Tenneco Inc. recognizes that sound principles of corporate governance are essential to obtaining and retaining the trust and respect of investors and other persons and groups interested in the company and its activities, including employees, customers, suppliers, communities in which it does business, government officials and the public generally. The Board of Directors has approved the following Corporate Governance Principles, as well as Charters for its key committees, that are intended to provide a framework for the governance of the company.
1. Role of Directors
The business of the company is conducted by its employees, managers and officers, under the direction of the Chief Executive Officer and oversight of the Board of Directors. The Board of Directors is elected by the stockholders to oversee management and to ensure that the long-term interests of the stockholders are being served.

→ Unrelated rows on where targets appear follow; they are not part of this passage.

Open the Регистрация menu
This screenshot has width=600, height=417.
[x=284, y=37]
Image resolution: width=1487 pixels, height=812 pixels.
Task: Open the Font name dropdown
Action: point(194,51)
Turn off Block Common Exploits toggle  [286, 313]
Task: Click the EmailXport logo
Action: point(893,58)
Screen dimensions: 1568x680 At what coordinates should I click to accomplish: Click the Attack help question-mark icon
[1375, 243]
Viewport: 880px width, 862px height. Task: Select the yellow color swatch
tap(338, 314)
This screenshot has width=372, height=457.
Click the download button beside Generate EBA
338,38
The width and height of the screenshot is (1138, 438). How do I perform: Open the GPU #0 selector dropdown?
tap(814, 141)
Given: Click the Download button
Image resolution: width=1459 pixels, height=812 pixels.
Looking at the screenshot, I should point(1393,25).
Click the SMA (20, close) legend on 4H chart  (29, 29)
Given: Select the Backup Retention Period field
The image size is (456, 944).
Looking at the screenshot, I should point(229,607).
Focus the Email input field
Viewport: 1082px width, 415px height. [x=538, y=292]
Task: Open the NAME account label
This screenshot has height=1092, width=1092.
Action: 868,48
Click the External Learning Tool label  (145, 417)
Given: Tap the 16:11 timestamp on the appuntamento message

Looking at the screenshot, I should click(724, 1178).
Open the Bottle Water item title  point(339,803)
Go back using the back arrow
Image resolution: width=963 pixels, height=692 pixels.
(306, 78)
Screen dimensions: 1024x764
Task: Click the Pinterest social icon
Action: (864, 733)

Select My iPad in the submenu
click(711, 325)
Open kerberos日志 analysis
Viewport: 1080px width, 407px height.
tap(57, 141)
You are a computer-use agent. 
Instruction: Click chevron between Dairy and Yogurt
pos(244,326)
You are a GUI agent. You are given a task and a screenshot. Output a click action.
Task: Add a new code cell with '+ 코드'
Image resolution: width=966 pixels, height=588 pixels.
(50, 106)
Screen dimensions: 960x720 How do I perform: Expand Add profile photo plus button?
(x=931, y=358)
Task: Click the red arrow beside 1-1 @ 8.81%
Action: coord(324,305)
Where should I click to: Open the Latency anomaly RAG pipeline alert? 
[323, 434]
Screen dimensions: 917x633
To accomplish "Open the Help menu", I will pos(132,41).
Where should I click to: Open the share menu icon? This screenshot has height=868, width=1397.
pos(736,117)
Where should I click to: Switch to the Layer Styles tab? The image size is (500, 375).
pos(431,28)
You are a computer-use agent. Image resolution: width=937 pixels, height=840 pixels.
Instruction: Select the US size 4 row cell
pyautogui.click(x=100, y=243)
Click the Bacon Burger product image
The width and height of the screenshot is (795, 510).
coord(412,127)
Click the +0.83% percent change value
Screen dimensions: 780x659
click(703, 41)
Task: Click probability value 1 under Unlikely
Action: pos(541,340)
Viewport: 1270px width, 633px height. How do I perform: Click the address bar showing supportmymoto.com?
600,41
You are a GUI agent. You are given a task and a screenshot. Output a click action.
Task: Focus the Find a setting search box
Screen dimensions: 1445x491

2. Director Qualification Standards
Directors should possess the highest personal and professional ethics, integrity and values, and be committed to representing the long-term interests of the stockholders. Directors must be willing to devote sufficient time to carrying out their duties and responsibilities effectively and should be committed to serving on the Board of Directors for an extended period of time.
The following sets forth other qualification requirements applicable to the Board of Directors. The Nominating and Governance Committee will be responsible for reviewing and proposing to the Board of Directors additional qualifications for directors as determined to be necessary or appropriate, taking into account the composition and skills of the entire Board of Directors.
a. A majority of the members of the Board of Directors must qualify as independent as determined under the applicable rules of the New York Stock Exchange (NYSE).
b. As provided in the company’s by-laws, no person who shall have attained the age of 75 shall be eligible for election or reelection as a director, except as may otherwise be determined in the good faith judgment of the Board of Directors.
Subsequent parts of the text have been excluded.